Today's Letters to the Editor from readers cover topics including the release of Mark Lundy, the future of South Dunedin and the price of dairy.
Lundy parole may be but verdict still flawed
Mark Lundy has been granted parole two years after he became eligible.
The second guilty verdict was based on forensic evidence that expert witness Prof Stephen Bustin, professor of molecular science at a London University critiqued as ‘‘novel, invalid, no better than pseudoscience’’.
This test was to prove whether the speck of central nervous tissue found on Lundy’s shirt was of human origin or could have originated from eating a chop or sausage.
Four immunochemical tests were undertaken and each was performed three times.

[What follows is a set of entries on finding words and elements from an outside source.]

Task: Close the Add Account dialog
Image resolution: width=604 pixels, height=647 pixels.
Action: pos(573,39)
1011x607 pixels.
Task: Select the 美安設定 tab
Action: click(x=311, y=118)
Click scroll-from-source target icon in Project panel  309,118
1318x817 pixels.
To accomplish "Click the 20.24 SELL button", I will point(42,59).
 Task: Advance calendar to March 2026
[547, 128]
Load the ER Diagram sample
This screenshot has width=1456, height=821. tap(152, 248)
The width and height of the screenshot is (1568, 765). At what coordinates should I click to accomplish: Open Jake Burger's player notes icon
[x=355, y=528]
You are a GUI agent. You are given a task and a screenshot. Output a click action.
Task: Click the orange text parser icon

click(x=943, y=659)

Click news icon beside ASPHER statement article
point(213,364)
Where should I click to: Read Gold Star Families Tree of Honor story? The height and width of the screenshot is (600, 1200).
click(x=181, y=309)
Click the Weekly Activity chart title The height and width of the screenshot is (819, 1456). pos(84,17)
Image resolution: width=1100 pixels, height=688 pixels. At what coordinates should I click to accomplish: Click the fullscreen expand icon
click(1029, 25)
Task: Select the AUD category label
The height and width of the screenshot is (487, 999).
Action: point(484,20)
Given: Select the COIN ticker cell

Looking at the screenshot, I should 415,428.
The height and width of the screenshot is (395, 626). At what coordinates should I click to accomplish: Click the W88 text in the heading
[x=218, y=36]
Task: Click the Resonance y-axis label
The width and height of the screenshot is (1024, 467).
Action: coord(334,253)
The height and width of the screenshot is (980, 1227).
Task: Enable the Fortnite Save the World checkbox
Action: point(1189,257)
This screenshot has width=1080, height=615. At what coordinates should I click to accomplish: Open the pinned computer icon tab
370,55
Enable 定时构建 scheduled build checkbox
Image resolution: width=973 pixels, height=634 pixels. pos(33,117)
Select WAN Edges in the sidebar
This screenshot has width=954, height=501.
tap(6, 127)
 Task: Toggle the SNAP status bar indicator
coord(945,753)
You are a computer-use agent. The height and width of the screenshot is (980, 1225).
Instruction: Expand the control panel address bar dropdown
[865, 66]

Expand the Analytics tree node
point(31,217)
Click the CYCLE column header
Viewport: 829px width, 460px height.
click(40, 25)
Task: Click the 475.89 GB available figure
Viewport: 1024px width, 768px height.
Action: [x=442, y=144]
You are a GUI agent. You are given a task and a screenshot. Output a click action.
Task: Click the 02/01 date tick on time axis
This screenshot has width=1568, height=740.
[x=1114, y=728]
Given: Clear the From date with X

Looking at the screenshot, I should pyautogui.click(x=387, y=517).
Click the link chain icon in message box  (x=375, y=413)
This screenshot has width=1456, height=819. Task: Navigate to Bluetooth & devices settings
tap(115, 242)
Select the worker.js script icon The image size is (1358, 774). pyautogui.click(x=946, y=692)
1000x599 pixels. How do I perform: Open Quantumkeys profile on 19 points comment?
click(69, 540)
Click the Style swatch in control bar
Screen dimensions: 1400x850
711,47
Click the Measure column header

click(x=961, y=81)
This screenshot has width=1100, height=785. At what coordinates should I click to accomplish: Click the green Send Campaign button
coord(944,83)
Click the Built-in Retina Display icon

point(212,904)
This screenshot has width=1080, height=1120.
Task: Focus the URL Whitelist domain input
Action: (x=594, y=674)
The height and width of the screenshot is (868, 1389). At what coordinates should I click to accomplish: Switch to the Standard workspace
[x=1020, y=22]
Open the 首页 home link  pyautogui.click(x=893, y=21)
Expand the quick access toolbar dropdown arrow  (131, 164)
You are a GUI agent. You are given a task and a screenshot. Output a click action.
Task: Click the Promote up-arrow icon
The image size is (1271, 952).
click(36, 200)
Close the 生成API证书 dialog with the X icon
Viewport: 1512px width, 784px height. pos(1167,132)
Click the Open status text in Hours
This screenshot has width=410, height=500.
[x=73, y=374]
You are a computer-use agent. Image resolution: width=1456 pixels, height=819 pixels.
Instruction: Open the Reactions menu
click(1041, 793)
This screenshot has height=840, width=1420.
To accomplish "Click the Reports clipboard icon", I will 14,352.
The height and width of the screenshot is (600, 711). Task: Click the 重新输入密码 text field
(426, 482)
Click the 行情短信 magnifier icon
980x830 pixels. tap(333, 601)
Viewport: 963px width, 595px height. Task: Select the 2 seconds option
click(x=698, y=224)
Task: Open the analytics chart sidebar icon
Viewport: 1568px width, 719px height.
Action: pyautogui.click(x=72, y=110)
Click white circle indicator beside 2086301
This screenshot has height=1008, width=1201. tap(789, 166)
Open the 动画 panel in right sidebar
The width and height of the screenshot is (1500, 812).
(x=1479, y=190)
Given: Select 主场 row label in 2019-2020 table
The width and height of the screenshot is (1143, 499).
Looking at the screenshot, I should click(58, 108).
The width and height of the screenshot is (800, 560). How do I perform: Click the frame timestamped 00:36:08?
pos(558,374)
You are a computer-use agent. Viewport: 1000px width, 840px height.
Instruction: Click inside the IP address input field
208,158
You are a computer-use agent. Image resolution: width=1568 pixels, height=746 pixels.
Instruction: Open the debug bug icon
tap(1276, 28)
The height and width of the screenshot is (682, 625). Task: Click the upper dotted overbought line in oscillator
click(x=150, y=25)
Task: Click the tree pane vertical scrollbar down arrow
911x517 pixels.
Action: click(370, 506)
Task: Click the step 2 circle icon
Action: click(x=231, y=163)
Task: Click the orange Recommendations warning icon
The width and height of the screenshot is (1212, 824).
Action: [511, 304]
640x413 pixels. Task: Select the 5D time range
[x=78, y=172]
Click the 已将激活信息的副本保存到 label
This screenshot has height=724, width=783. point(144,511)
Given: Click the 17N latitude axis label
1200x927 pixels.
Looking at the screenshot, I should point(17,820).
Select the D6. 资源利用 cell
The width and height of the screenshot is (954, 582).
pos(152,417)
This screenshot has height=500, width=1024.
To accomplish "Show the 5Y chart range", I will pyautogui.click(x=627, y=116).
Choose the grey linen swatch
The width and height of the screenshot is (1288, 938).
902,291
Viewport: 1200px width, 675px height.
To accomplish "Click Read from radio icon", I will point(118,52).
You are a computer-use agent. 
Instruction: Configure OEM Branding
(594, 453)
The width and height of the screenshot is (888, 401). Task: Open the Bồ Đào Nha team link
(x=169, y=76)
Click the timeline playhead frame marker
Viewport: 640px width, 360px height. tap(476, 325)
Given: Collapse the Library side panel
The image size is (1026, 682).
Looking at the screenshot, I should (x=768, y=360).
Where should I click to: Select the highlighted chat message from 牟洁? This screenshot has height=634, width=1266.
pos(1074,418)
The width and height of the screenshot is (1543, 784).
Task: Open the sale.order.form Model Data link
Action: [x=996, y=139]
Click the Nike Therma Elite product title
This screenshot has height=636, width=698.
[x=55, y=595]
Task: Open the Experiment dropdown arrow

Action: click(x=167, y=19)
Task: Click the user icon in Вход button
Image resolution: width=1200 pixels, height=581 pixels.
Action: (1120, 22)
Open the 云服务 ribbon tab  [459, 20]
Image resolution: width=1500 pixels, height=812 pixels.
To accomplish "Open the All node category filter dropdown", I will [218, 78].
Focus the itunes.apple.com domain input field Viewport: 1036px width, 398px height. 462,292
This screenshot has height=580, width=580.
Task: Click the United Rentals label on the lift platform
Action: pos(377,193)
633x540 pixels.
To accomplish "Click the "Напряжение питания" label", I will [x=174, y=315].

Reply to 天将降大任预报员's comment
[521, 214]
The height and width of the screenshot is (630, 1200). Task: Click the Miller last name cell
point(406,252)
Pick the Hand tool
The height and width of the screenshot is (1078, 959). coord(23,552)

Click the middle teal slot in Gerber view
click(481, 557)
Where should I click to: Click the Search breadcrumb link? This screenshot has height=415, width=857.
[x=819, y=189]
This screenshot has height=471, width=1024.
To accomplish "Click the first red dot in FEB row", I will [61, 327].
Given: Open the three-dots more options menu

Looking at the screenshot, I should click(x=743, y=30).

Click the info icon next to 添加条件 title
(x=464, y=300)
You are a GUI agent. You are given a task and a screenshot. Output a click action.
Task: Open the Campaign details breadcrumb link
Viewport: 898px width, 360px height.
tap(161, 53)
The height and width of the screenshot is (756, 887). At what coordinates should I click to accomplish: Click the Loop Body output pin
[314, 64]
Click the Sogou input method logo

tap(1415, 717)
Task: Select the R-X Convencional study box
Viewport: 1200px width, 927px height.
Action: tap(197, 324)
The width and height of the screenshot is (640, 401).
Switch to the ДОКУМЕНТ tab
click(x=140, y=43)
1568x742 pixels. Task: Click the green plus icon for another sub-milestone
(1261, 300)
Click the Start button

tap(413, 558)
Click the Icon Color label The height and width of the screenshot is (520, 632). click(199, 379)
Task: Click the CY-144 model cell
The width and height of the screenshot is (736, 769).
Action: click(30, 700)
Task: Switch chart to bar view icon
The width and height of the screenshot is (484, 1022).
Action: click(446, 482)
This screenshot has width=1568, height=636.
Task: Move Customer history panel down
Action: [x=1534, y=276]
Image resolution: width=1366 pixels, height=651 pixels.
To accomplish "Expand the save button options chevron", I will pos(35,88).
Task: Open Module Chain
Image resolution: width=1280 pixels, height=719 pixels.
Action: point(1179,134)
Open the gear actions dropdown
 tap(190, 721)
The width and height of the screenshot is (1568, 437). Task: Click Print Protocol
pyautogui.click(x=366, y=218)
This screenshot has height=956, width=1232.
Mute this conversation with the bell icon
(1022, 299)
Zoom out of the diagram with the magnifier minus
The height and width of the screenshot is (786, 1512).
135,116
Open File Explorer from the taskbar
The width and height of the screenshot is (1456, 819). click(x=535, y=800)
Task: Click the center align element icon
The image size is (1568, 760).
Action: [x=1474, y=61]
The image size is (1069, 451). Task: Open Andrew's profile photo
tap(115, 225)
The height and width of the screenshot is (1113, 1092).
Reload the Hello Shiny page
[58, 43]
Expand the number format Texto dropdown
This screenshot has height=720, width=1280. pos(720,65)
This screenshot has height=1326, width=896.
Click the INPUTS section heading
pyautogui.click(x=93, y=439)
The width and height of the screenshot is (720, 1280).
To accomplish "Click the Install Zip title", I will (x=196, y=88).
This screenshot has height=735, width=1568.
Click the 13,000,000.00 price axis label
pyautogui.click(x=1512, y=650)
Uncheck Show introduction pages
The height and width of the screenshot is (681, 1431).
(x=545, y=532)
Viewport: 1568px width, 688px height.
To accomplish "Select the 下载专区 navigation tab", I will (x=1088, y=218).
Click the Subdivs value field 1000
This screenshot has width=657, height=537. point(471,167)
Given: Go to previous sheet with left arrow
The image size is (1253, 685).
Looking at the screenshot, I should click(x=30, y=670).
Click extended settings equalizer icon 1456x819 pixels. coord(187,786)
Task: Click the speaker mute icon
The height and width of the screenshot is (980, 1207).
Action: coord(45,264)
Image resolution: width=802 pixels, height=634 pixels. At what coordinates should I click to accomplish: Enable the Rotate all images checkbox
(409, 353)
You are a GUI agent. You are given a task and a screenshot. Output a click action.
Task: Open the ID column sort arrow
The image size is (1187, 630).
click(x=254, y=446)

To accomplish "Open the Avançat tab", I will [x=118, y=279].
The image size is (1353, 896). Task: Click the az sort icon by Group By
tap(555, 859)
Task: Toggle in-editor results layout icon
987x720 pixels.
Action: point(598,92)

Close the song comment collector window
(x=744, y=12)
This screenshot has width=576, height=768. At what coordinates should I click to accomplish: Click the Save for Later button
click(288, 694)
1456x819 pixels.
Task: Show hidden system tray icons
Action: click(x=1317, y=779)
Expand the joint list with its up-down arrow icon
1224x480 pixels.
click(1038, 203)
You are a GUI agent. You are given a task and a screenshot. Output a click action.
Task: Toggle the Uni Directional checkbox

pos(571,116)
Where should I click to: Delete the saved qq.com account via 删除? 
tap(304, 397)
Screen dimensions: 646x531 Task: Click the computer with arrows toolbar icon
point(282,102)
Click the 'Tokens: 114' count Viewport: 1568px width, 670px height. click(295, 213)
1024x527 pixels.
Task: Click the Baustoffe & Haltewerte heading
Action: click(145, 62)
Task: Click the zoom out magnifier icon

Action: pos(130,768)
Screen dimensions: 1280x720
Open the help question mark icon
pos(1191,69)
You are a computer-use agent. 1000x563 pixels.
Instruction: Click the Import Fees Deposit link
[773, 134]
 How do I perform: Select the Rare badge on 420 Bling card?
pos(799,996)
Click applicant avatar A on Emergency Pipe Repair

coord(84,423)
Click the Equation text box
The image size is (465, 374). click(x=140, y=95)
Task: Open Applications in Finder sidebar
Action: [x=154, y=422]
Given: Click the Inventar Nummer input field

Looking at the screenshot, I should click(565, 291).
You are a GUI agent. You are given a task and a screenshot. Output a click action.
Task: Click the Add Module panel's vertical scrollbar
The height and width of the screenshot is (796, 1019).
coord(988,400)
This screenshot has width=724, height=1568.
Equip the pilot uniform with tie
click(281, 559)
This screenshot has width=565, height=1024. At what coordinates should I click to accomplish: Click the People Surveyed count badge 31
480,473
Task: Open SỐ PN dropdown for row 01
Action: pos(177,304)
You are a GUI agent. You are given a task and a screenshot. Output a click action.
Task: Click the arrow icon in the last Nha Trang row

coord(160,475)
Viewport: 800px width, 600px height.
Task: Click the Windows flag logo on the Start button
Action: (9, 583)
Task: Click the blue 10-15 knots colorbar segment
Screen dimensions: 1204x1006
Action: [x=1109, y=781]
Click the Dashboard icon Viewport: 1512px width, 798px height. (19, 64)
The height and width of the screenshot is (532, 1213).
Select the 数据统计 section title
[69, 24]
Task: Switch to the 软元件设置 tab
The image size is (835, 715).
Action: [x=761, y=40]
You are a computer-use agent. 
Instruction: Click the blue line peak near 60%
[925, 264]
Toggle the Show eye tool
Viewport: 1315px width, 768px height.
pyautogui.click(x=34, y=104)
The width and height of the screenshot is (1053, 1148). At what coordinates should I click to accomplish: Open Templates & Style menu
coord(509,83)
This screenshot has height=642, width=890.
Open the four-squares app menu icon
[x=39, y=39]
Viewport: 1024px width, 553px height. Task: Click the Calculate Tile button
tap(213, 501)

Seven out of 12 were positive and the cutoff was set arbitrarily at 50%.
If this test was consistent and reliable, why wasn’t the aggregate of positive tests a number divisible by three? Lundy’s second guilty verdict was just as flawed as his first, and was appropriately delivered on April Fool’s day.
Ian Breeze
Broad Bay
Loving it
With all the images on social media over recent days showing earthmoving machinery in action at Wanaka. I take it that they are preparing the site for the long-awaited McDonald's restaurant?
John Noble
Mosgiel
Sim city
So now the council wants us to play Sim City according to their seven possible futures for South Dunedin mail-out.
If you missed out on this ’90s computer game, players had to manage various aspects of city life, including zoning, infrastructure and citizen needs, all the while trying to keep the city thriving and prevent disasters.
One has to wonder what we are paying them to do when they want us to tell them how to play the game!
Lynne Newell
Dunedin
Better quote perhaps?
Given this Easter’s weather, perhaps the quote of the day from Sir Geoffrey Palmer (ODT, 21.4.25) ought to have been “New Zealand is an irredeemably pluvial country”.
Alan Roddick
Waverley
Huge and wild
The English poet A E Housman wrote:
The Grizzly Bear is huge and wild;
He has devoured the infant child.
The infant child is not aware
He has been eaten by the bear.
When is America going to wake up?
Russell Thew
St Leonards
Cheese and milk prices should be decreasing
With the cost of living being so prominent I want to ask if we are being ripped off? Globally, as reported in Trading Economics, which tracks commodity sales, for the 2025 period to March, milk and cheese prices have decreased globally by between 7-9%. While at the same time these items increased in price to the local consumer by 9%.
If our price is tied to global prices, as New Zealand producers claim, why has the New Zealand price increased, when globally it decreased? Are we being ripped off?
Kevin O'Hara
Dunedin
Self-congratulations
Since the decisive parliamentary vote to defeat the Treaty Principles Bill, I have observed with interest the self-congratulatory outpourings from those who opposed the Bill. If the parliamentary vote was indeed a true reflection of the wider public's attitude to the issues raised via the Bill, I wonder why the Bill's opponents were so determined that it should not be put to a public referendum.